FILE PHOTO: Former New England Patriots football player Aaron Hernandez arrives in the courtroom at Bristol County Superior Court in Fall River, Massachusetts April 1, 2015. Hernandez is accused of the murder of Odin Lloyd in June 2013. REUTERS/Brian Snyder
“The SJC has ruled that Aaron Hernandez’s conviction for the 2013 murder of Odin Lloyd will stand,” Bristol County District Attorney Thomas Quinn III said, per NBC Boston. “We are pleased justice is served in this case, the antiquated practice of vacating a valid conviction is being eliminated and the victim’s family can get the closure they deserve.”
Hernandez was convicted on April 15, 2015 of the 2013 death of semipro football player Odin Lloyd in North Attleborough, Mass.
The 27-year-old Hernandez was found dead in his prison cell on April 19, 2017, with his death ruled a suicide.
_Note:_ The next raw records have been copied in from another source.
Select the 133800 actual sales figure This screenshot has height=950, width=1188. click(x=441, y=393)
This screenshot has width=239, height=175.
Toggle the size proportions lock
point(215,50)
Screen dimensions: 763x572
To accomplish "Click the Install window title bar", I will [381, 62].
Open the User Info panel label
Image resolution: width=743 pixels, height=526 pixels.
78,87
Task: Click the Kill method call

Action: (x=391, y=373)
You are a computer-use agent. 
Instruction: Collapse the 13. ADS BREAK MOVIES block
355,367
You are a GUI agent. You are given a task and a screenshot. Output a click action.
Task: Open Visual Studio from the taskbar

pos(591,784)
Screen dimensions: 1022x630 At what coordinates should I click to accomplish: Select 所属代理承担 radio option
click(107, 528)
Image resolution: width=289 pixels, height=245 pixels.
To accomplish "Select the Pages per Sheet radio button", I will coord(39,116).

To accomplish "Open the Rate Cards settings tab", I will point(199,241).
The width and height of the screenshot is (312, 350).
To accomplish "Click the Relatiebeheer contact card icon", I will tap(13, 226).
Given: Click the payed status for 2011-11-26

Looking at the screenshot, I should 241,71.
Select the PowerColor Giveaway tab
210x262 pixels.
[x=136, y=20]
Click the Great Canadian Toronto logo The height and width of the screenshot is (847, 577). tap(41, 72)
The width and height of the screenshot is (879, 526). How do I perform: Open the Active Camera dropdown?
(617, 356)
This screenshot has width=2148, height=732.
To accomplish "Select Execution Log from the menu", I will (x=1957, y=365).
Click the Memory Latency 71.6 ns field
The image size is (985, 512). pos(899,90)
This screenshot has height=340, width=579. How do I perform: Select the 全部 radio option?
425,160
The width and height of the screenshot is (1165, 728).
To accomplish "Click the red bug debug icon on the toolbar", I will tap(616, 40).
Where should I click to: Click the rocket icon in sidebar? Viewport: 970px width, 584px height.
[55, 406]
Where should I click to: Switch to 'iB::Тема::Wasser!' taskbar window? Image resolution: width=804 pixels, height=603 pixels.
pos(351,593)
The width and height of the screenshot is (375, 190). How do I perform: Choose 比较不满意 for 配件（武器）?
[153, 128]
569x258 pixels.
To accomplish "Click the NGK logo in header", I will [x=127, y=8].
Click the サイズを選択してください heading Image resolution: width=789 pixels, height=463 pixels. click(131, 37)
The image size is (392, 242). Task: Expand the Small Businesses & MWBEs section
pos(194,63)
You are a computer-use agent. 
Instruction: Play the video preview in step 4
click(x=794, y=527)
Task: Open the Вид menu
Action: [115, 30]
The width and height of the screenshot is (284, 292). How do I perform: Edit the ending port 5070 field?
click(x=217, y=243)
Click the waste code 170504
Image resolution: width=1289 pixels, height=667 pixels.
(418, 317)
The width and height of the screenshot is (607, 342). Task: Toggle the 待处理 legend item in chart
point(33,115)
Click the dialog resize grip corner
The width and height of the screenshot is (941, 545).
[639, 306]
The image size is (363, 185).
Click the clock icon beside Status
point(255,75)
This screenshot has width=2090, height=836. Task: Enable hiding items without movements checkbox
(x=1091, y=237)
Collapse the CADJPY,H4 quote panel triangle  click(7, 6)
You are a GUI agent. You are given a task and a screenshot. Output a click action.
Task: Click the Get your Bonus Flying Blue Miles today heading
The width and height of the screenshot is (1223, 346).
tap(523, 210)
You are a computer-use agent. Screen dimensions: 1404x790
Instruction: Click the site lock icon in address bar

He had been sentenced to life in prison without the possibility of parole.
But a judge threw out his conviction on the existing principle that dictated that someone found guilty who dies before having a chance to have his appeal reviewed should no longer be considered guilty.
The court called it “outdated and no longer consonant with the circumstances of contemporary life” in Wednesday’s decision, which prosecutors had begun pushing for in November.
The state’s highest court in 2016 refused to change the legal rule in connection with another case, but the Hernandez prosecutors took up the cause.
“The current practice … does not consider the interest of the other parties who have an interest in the outcome,” Quinn told the Boston Globe at the time. He said victims’ relatives, jurors and the public have interest in such cases.
The Patriots selected Hernandez in the fourth round of the 2010 NFL Draft. He teamed with Rob Gronkowski to form a formidable tight end duo and before the 2012 season, New England signed Hernandez to a five-year, $41 million contract extension that would have expired in 2018.
The team released him the day of his arrest in the Lloyd case.